Somebody else
It's late and I've slipped into the dark againI barely remember how to use my hands to spell out what I mean to say
I feel nervous and embarrassed, but at least I finally feel like there is something inside. Something inside which I can explain. I hate feeling dry and empty.
My music still feels boring. I can't get through two chords without giving up. Today I sang and played together for those two chords and wrote a corresponding line. That's the best I've done in over 8 months. It felt surprising.
I watched something which illuminated fidelity today
I am both longing for and terrified of this in such circumstances
I've been thinking about asking someone, or simply taking a day to dwell on the question of what exactly love is.
I suppose we've been asking that since the creation of the world.

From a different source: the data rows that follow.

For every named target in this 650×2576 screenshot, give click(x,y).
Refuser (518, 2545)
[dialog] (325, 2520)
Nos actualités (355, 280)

But, I now have come to my own stand still because I am at a loss for how it is clarified. Because it never really stops right? It just keeps growing and expanding and going deeper and deeper, and the moment it stops is its own poison. So how can you ever define love when its only purpose is to exceed the boundaries of definition? And, if I cannot grasp it, how is it that I will ever come to do so?
Here is what I see so far: care, patience, honesty, delight, protection, humility, service, respect, comfort, trust, balance
Problem: I think I am afraid to love
Mystery: Why?
1 Comments:
I had a lengthy dream last night, part of which I was *intensely* searching for "Zen & The Art of Motorcycle Maintenance" in a bookstore...
It was odd. But there you go; clearly this is a book that I should get.